### EXERCISE DETAILS
Across the entries below, how many lines have the string "agent" in them? Reply with only the number.

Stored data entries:
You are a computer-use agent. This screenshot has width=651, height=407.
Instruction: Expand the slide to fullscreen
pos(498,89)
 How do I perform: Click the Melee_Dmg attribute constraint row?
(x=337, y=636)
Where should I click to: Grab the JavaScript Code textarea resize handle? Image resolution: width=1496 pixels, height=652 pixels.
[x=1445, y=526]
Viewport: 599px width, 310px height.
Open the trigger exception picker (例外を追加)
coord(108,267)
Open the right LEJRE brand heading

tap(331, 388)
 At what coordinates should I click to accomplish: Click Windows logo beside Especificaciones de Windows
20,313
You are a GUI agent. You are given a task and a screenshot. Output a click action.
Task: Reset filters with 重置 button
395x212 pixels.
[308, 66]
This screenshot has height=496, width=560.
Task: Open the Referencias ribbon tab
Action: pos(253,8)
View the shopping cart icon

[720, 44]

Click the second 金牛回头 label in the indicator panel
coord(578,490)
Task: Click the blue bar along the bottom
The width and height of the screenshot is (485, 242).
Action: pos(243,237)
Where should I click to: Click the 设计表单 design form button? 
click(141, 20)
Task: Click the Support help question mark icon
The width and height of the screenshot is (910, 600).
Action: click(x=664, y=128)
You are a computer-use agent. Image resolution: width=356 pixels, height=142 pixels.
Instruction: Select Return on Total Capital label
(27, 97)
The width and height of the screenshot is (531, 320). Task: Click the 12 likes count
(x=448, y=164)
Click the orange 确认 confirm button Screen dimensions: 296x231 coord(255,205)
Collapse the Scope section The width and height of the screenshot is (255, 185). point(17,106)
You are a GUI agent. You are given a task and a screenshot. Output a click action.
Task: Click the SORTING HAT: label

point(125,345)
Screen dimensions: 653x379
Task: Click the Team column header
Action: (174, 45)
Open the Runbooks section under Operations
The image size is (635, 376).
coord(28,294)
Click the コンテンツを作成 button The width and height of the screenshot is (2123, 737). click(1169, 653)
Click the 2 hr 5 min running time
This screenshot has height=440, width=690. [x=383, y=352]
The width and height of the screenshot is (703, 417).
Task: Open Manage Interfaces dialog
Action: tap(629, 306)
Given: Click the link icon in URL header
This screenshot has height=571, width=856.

### PROBLEM SOLUTION
4